Of the chronic sexual assaults that he and friends suffered, he said: "It was regular, aggressive and violent, but it was mainly an act of violence. That's what people need to know."

The Irish government, which in 1999 apologized for its role in permitting decades of abuse and established the commission to nail down the full truth of the matter, has tried to use money to bring closure to the victims.

'Never forget'
A government-appointed panel has paid 12,000 survivors of the schools, orphanages and other church-run residences an average of $90,000 each — on condition they surrender their right to sue either the church or state. About 2,000 more claims are pending. Irish Catholic leaders cut a controversial deal with the government in 2001 that capped the church's contribution at $175 million — a fraction of the final cost.

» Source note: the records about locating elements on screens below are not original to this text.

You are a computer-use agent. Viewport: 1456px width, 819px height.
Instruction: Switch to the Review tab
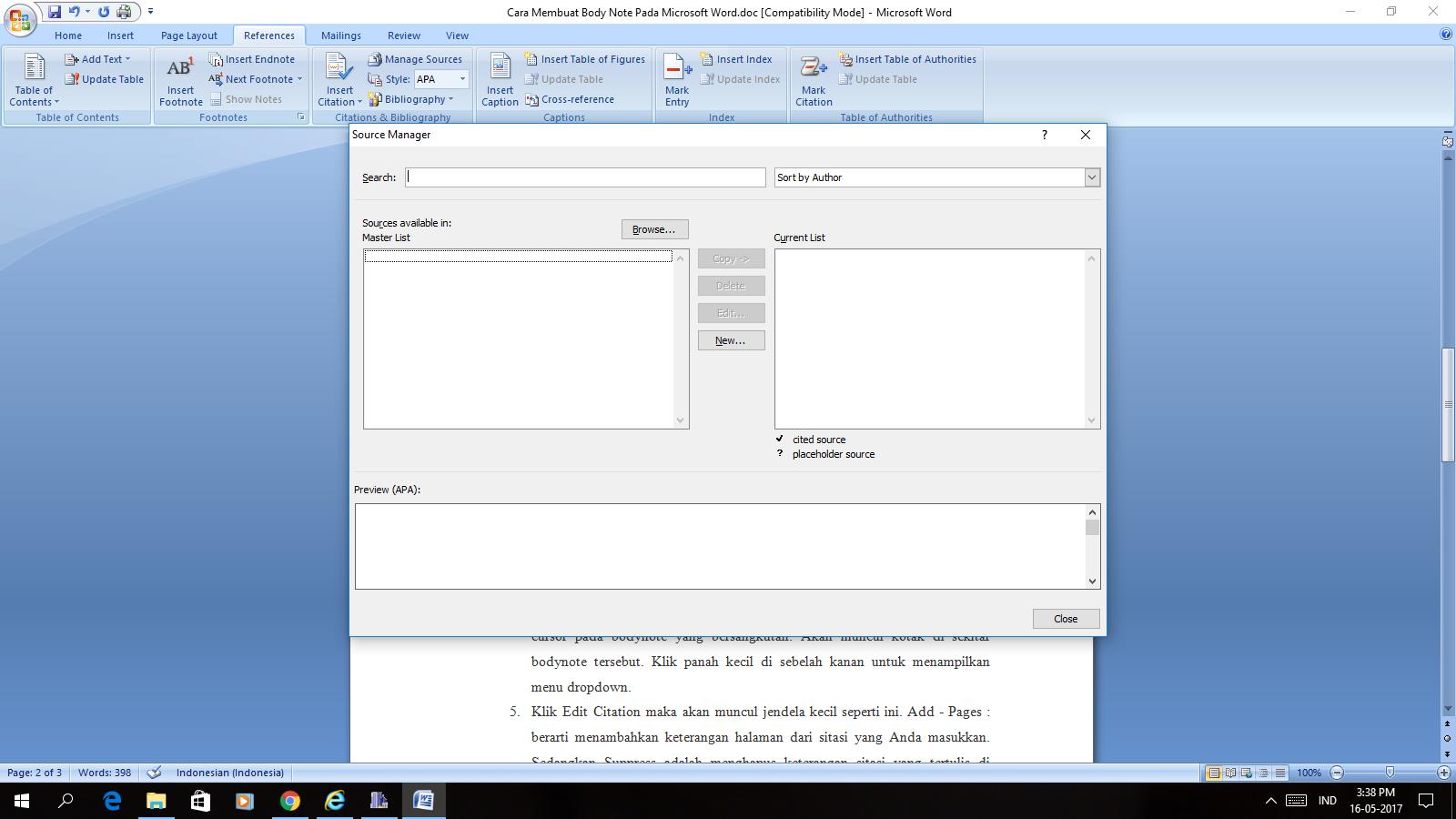pos(403,35)
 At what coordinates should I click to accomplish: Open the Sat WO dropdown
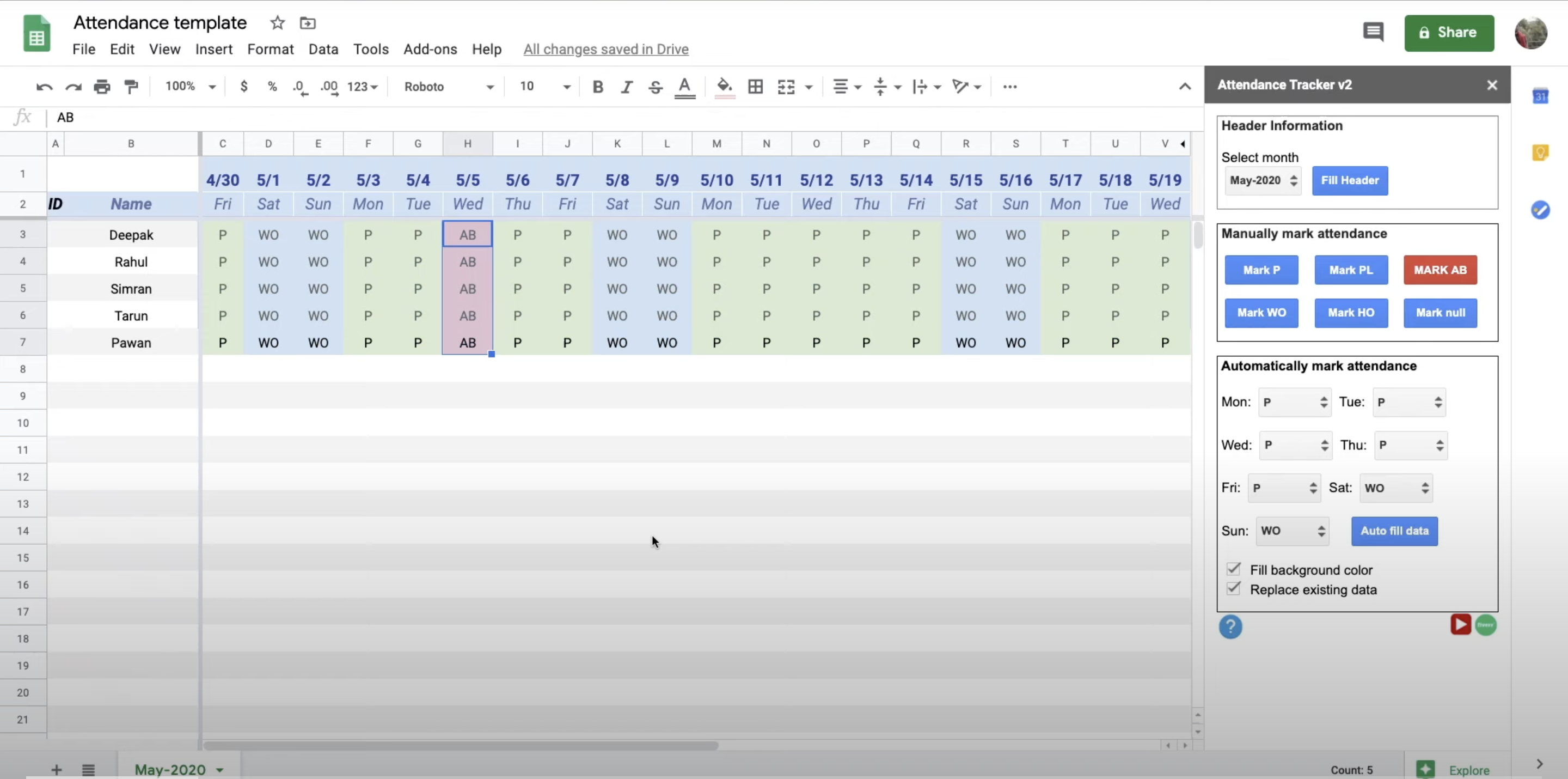pos(1396,488)
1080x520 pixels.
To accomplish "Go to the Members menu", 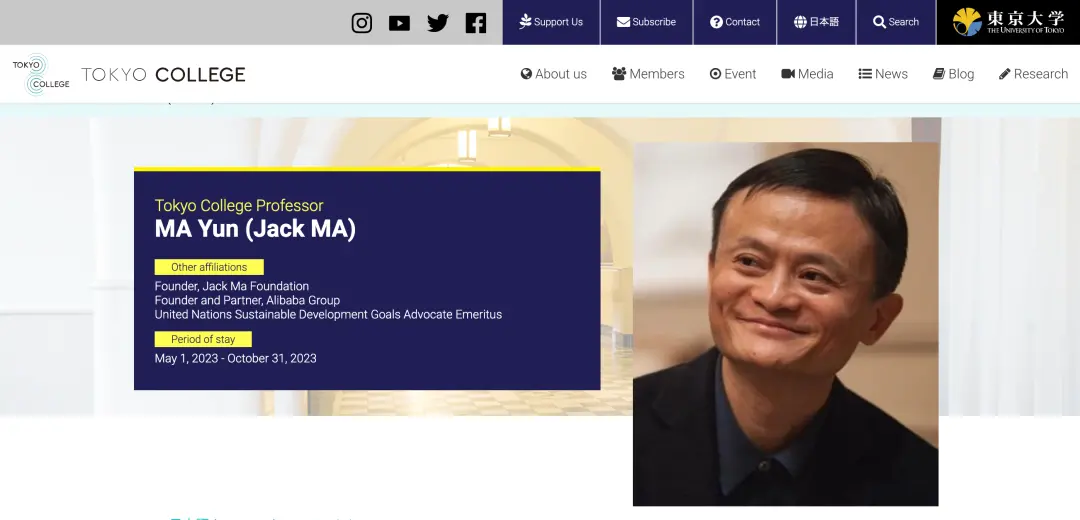I will pyautogui.click(x=648, y=74).
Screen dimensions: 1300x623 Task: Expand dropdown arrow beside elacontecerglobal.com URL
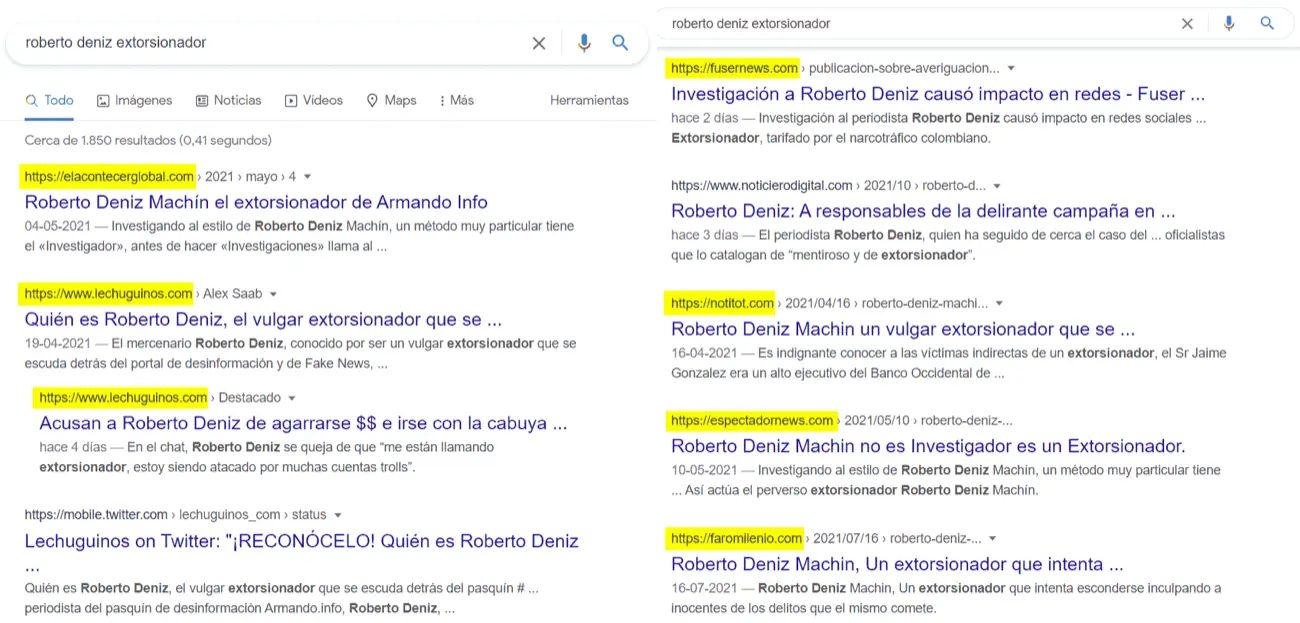(307, 177)
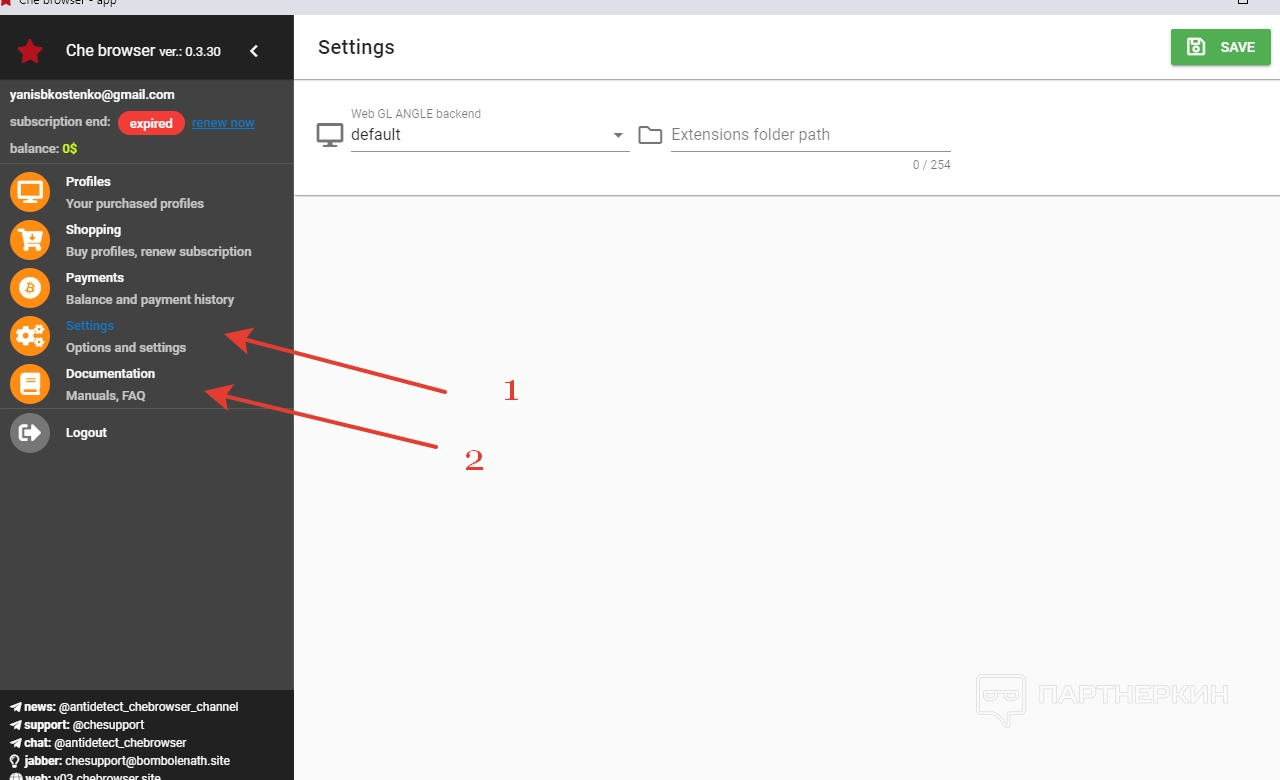Image resolution: width=1280 pixels, height=780 pixels.
Task: Open the @chesupport support link
Action: pyautogui.click(x=108, y=725)
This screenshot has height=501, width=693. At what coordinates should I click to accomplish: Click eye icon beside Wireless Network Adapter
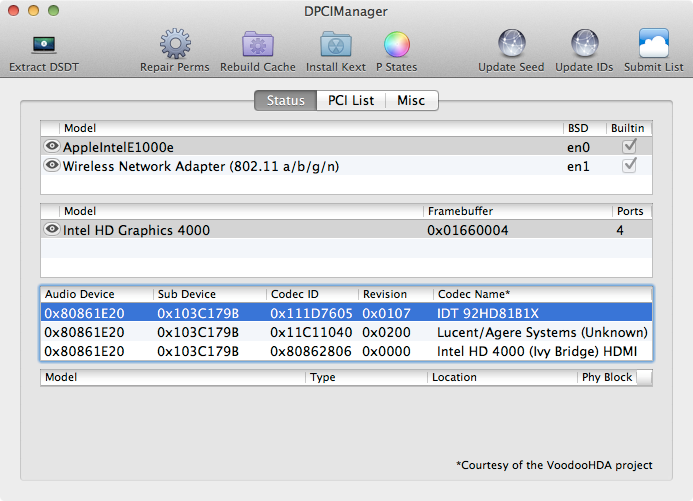(52, 165)
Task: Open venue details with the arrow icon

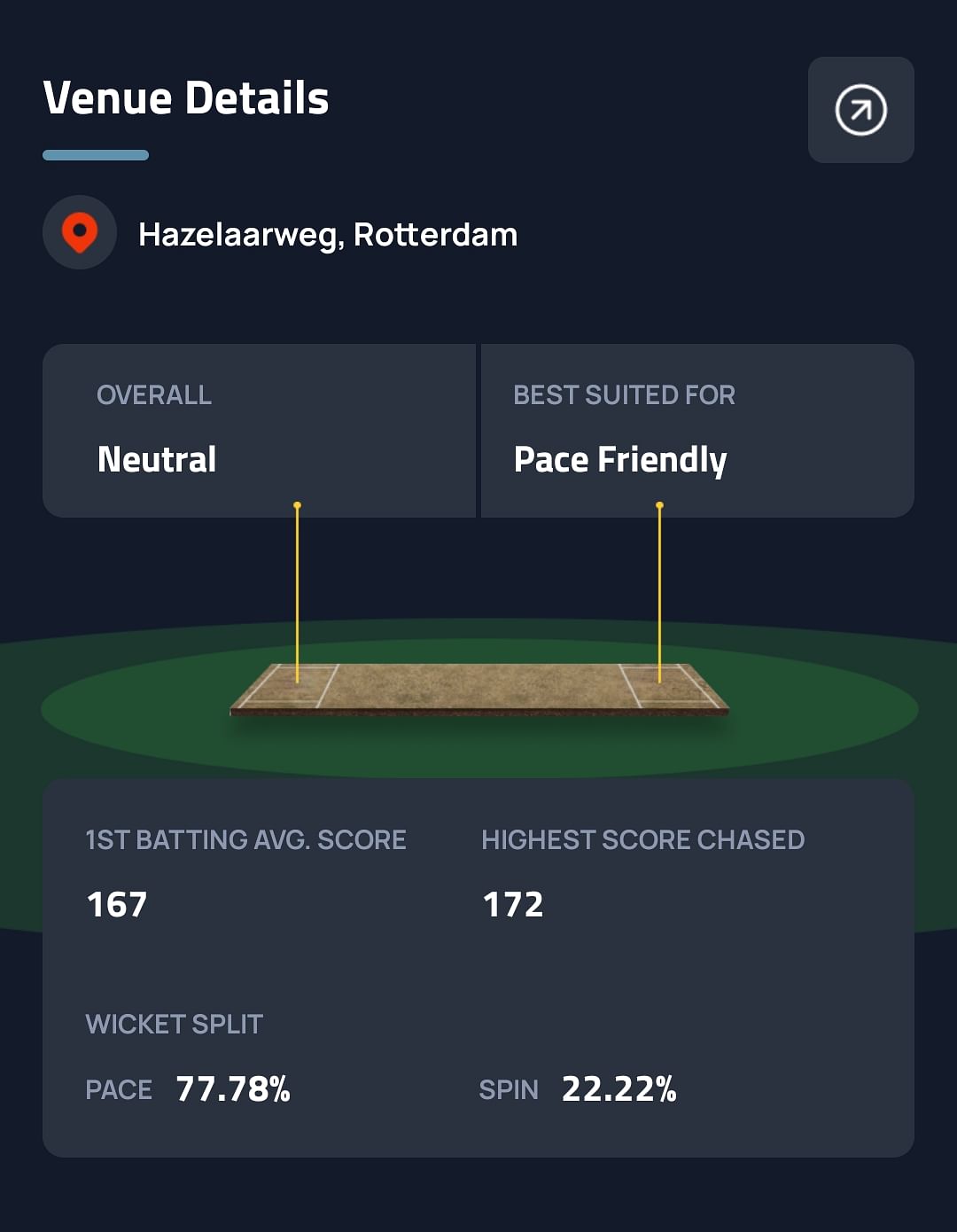Action: (x=860, y=110)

Some victims emphasized that nothing — not even criminal convictions of their long-ago tormentors — would ever put right their psychological wounds and make their nightmares go away.


Sweeney, who spent five years in two Christian Brothers-run institutions where he was placed for truancy, says he suffered sexual abuse and beatings. He also has bitter memories about more everyday humiliations — such as being forced to wrap his urine-stained sheets around his neck and parade in front of other children when he'd wet his bed.

"It's something you'll never forget, the way you lived in these industrial schools," he said.